Sementara aturan garam impor juga diatur dalam UU 7 Tahun 2016 tentang Perlindungan dan Pemberdayaan Nelayan, Pembudi Daya Ikan, dan Petambak Garam. "Sebelum saya pergi ke Afrika, di bawah koordinasi Pak Menko saya sudah mengirim surat kepada Ibu Menteri Kelautan dan Perikanan, yang menyampaikan bahwa ini ada UU, untuk itu saya minta rekomendasi," terang Enggar.

Menteri Kelautan dan Perikanan Susi Pudjiastuti mengatakan, kelangkaan garam terjadi karena produksi garam lokal yang kurang. Ini terjadi karena panen garam terganggu karena curah hujan tinggi di daerah-daerah penghasil garam, padahal sekarang memasuki musim kemarau. "Kelangkaan garam itu kan karena panen tidak baik. Itu saja," katanya singkat saat ditemui di kantor Kementerian Kelautan dan Perikanan, Jakarta, Senin (31/7).

Buntut dari kelangkaan ini, harga garam melonjak. Contohnya di Jepara bahkan harga garam rakyat mencapai Rp3.500 per kilogram dari harga sebelumnya yang hanya Rp500 per kilogram. Namun, menurut Susi, kenaikan harga garam justru bagus untuk petani. "Kalau harga naik, untuk petani garam bagus, itu kerja kita. Berarti baik toh," tutur Susi.

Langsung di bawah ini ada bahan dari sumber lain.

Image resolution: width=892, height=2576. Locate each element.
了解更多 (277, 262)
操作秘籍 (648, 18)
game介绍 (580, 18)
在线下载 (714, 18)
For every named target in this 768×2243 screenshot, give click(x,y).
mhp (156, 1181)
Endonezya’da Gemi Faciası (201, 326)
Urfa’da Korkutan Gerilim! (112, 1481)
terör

Soal impor garam, bagi Indonesia memang bukan barang baru. Indonesia sudah sejak lama impor garam. Dalam sebulan, garam impor yang masuk ke Tanah Air bisa mencapai 100 ribu-300 ribu ton yang didatangkan dari Australia, India, China, hingga Jerman. Pada November 2013 tercatat Indonesia mengimpor garam sebesar 217 ribu ton. Akumulasi 11 bulan pada tahun tersebut, impor mencapai 1,8 juta ton dengan nilai US$85,6 juta.

Kemudian pada Januari 2014 pemerintah juga mengimpor garam mencapai 278 ribu ton, Februari mencapai 218.131 ton dan Maret 123.876. Pada 2015, garam juga diimpor. Tercatat pada Februari 2015, garam impor yang masuk 101.622 ton. Kemudian Oktober 2015, volume garam impor mencapai 143.071 ton. Keseluruhan tahun, impor garam mencapai 2,1 juta ton.

Selanjutnya Maret 2016, impor garam adalah 276.299 ton dan April mencapai 95.263 ton. Mei 2016 impor garam berlanjut dengan volume 152.366 ton dan Juni sebesar 179.195 ton. Pada April 2017, impor garam tercatat mencapai 319,9 ribu ton atau tumbuh 52,2% dibandingkan bulan sebelumnya yang sebesar 210,1 ribu ton.

Garam impor yang masuk ke Indonesia pada periode itu, paling banyak berasal dari Australia dengan volume 213,5 ribu ton yang nilainya US$ 7,95 juta. Disusul oleh India dengan 106,2 ribu yang nilainya US$2,41 juta. Adapula yang berasal dari Selandia Baru sebanyak 100,5 ton dengan nilai US$46,8 ribu, selanjutnya Jerman yang sebesar 66 ton dengan nilai US$28,7 ribu, serta Thailand yang sebesar 4,6 ton senilai US$3,8 ribu.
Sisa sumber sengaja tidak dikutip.